* [INPUT]
========

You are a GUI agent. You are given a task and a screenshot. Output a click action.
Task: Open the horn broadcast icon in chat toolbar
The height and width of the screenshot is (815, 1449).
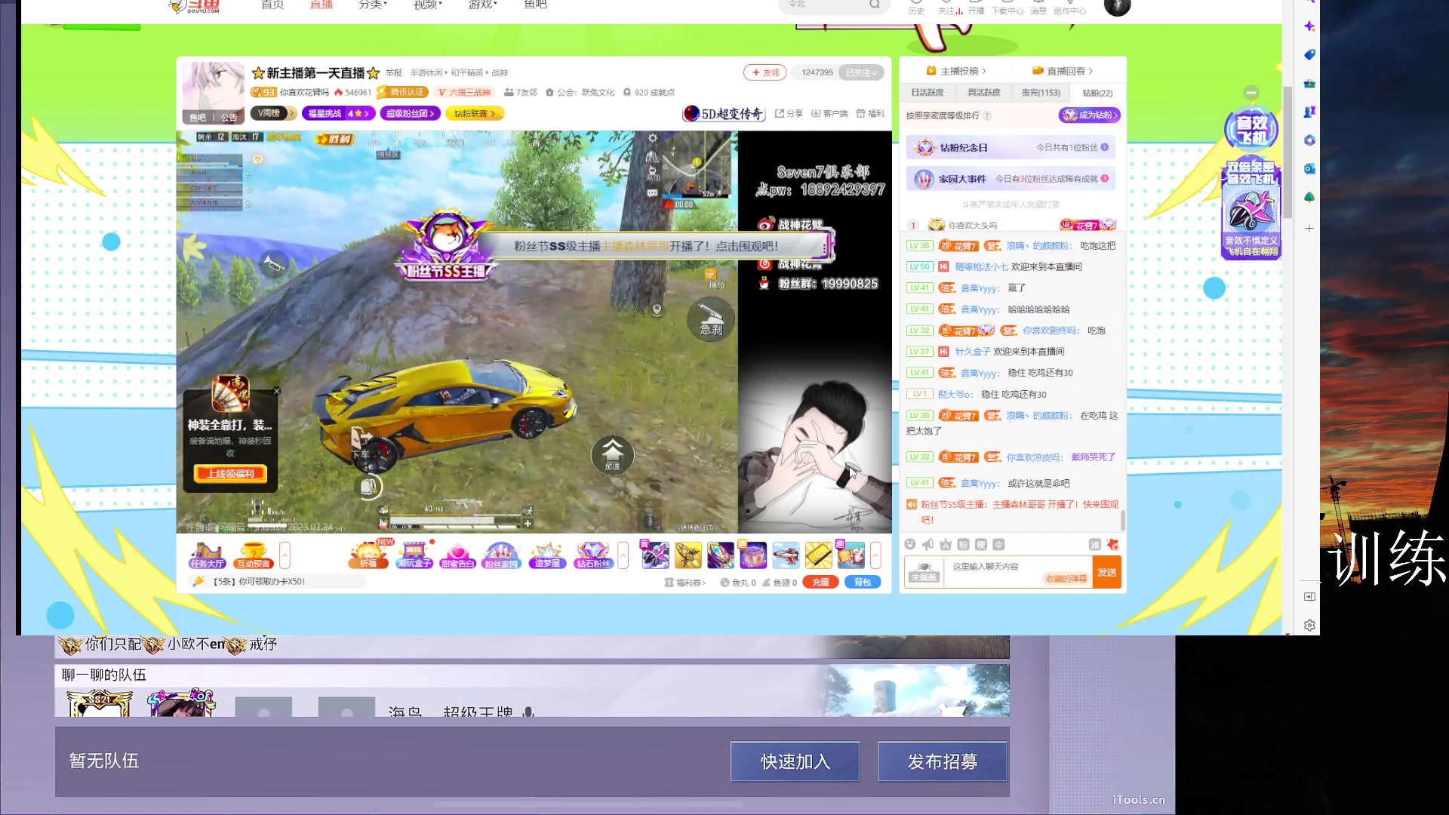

========

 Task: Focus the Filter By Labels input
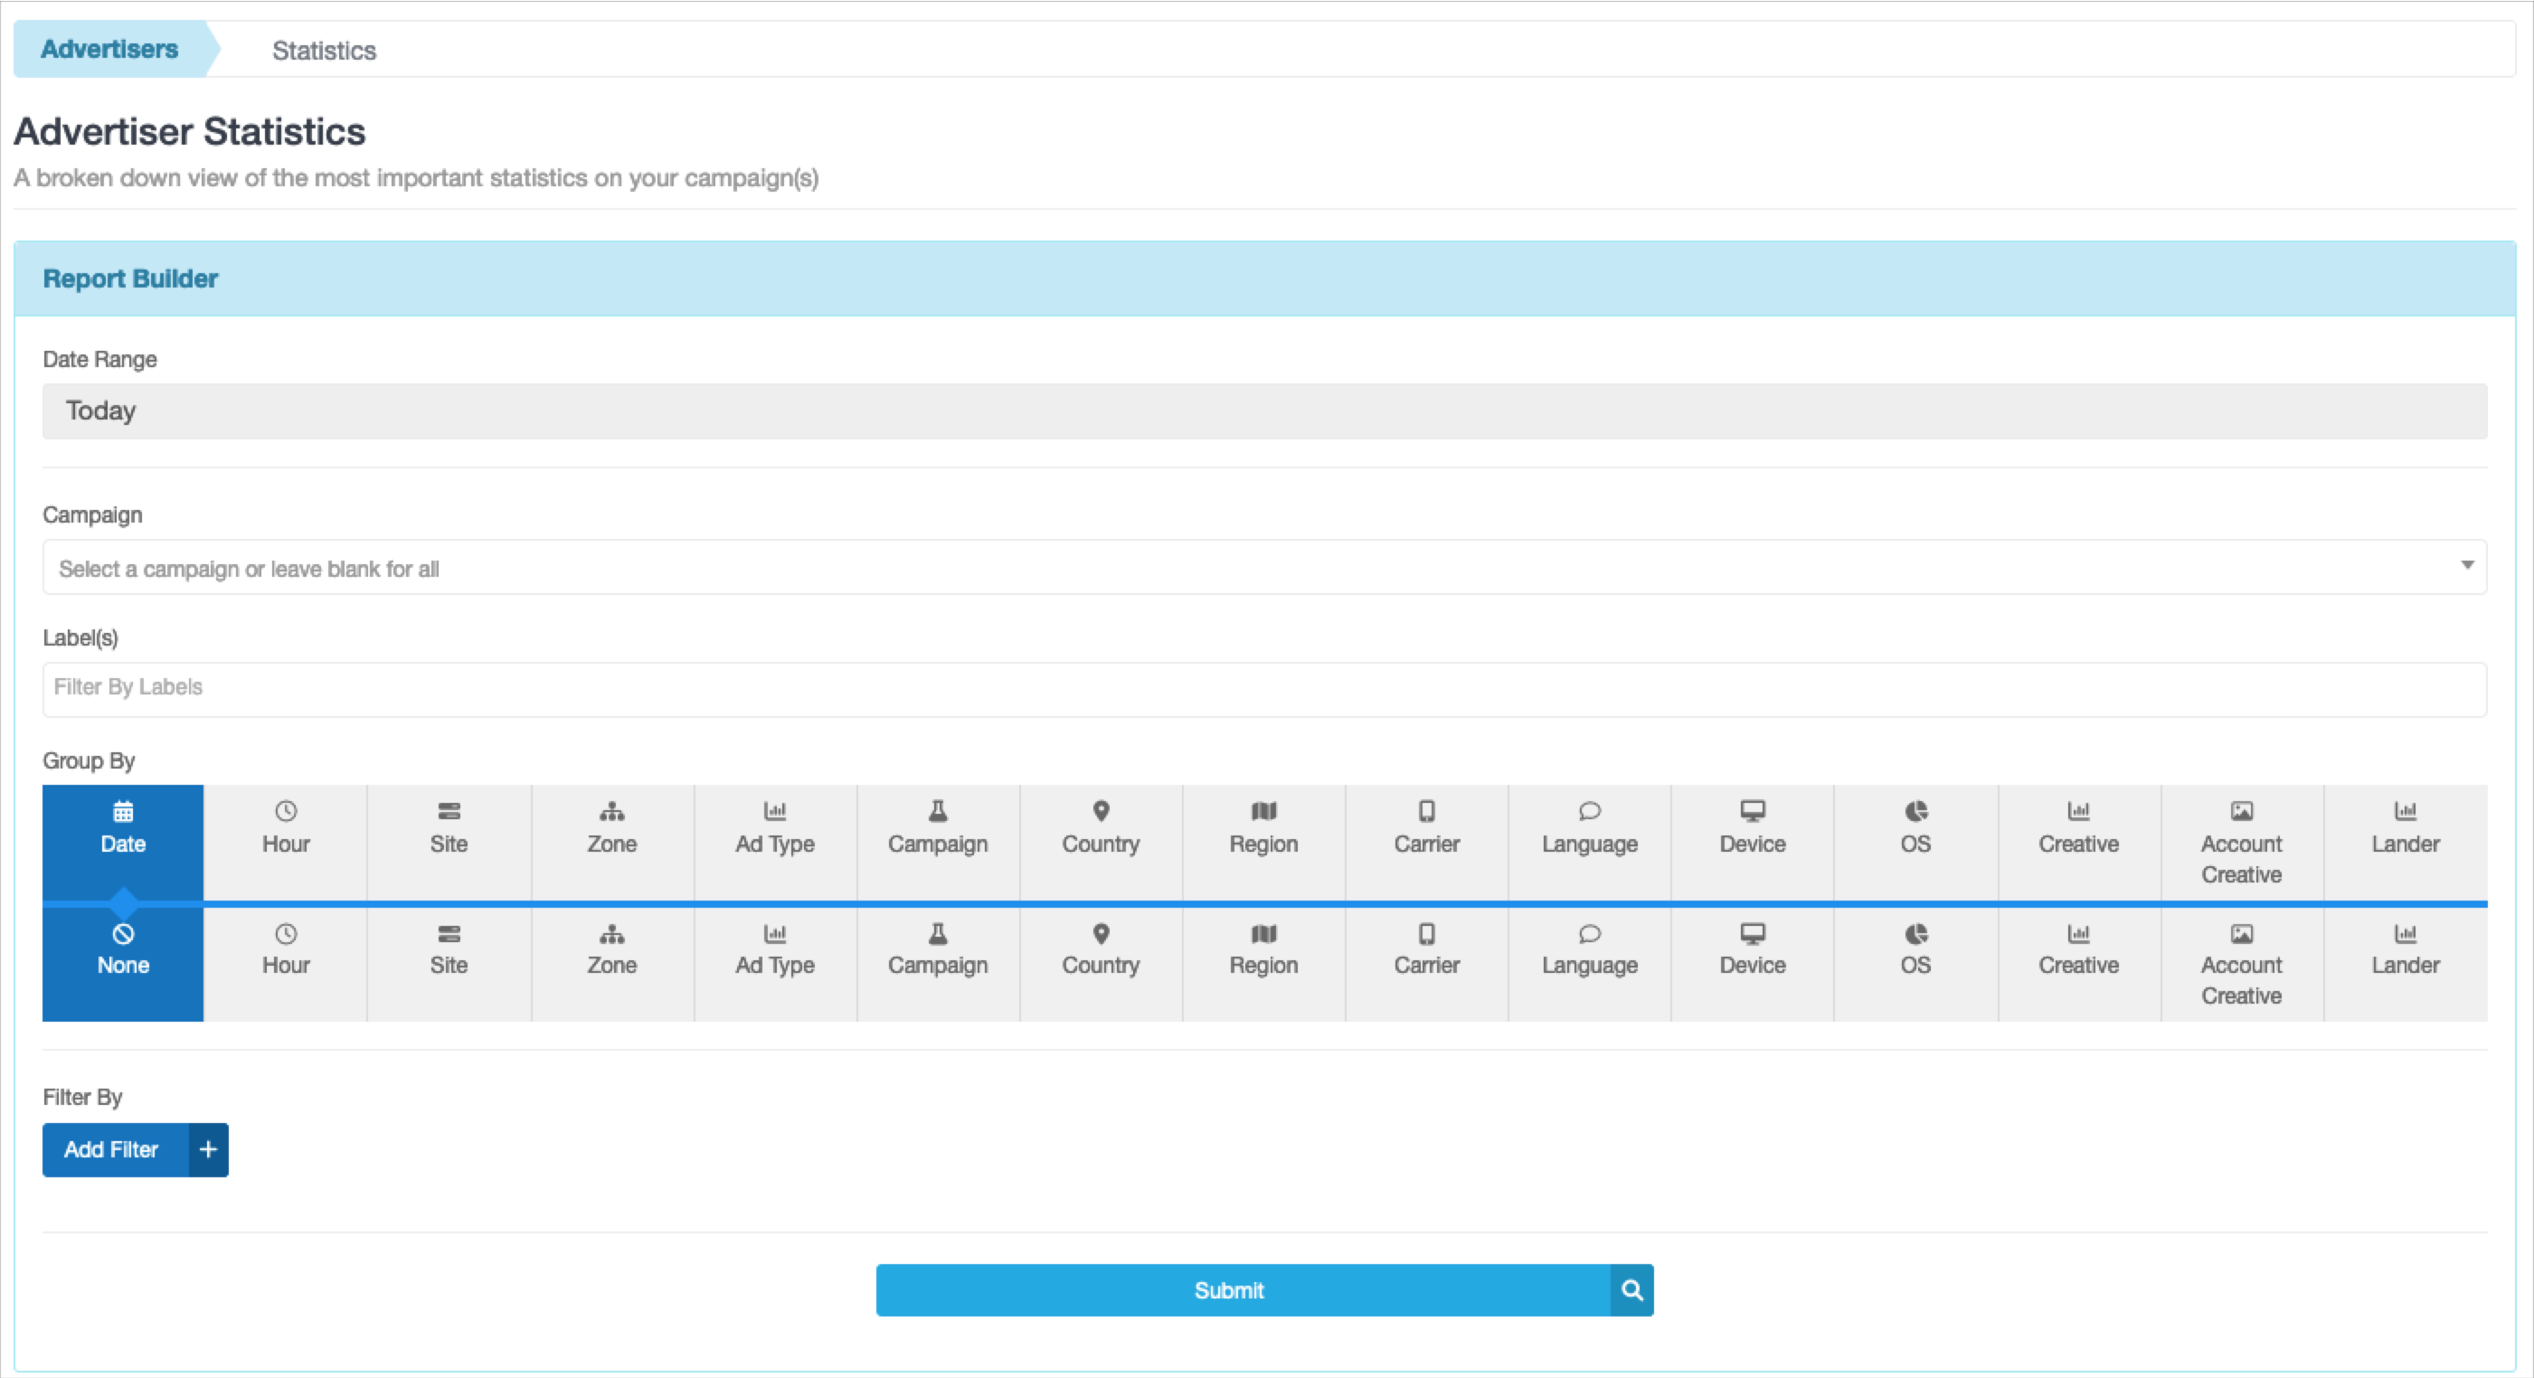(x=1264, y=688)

========

* [INSTRUCTIONS TO FOLLOW]
Look above for lines with the word "screenshot" and copy them all.

* [RESULT FOR THIS EXERCISE]
You are a GUI agent. You are given a task and a screenshot. Output a click action.
The height and width of the screenshot is (815, 1449).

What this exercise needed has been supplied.